The Angler’s Mark | Flood Tide Fly Fishing A Challenge #AmeliaIsland #FishingCharter #FishingGuide #FishingReport #Fishing

This post was originally published on this linked web site as a

Fishing Report from The Angler's Mark.  

I wrapped up a flood tide week of fly fishing today with Rick Klann, fishing out of the Sawpit Creek boat ramp. The tide was low and coming in so we ran straight to Broward Island to fish the downed logs. Rick was making excellent casts to the bank, to the logs, and to the creek mouths, but he had no takers even though the conditions were absolutely perfect to be fishing this spot.We move back down the Nassau River and fished some shell banks, tossing an intermediate line with a shrimpy fly and this did the trick. As Rick let his fly bounce down the bottom he picked up a small but hungry Seatrout.  We moved around the corner, switched to a small gurgler pattern and fished the edges of some grass islands and exposed oysters, to no avail.

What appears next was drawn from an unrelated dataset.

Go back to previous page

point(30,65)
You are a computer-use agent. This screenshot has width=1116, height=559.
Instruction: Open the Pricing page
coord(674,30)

Our next stop was back toward the bridge, still in Nassau and again, Rick picked up another, larger Seatrout letting his line sweep down through the water column.

The tide was up and the grass was flooding so we switched to some floating line and began to poke around in the spartina grass. I think we had hit one or two spots and maybe the third as we eased up into the grass, Rick spotted a tailing Red! Whoooeee! He’s was just out of range so I gave Rick three options: 1) Try to hit ’em with a long cast 2) Get out and wade to him or 3) Wait and see if he comes towards us.   We didn’t have to decide because within seconds we could tell the fish was moving closer to us!  Rick made some excellent casts with a Dupree Spoon fly but the fly was having trouble getting down through the grass and the fished moved on and soon disappeared, darn it!

We bounced around again, hit a few spots and again, as we eased up to nice flat: Tailing Redfish. I had switched the fly to sinking black Troy James Fly  and this definitely got down thru the grass. But again the fish moved on and disappeared.

We moved up and down the Nassau, then ran thru Horsehead and around to the mouth of Jackstaff and poked the bow into a couple of the flats. The tide was up pretty high now but we had one final shot at a tailing fish, this one a Sheepshead. I thought Rick made one of his best casts of the day, putting the fly right on the fish’s nose, but it snubbed it, moved on, and disappeared.

At some point Rick had commented, “this is a little more challenging than I expected” and that nailed it. When flood tide fishing for Reds all the stars have to align. The tide has to be right, the water and wind conditions need to be right, the fly has to be right, the cast has to be right, the fish has to see the fly and eat it….it’s a challenge, but well worth it when you get that hook up! At any rate, we had a great time fishing the flats here at Amelia Island, Florida.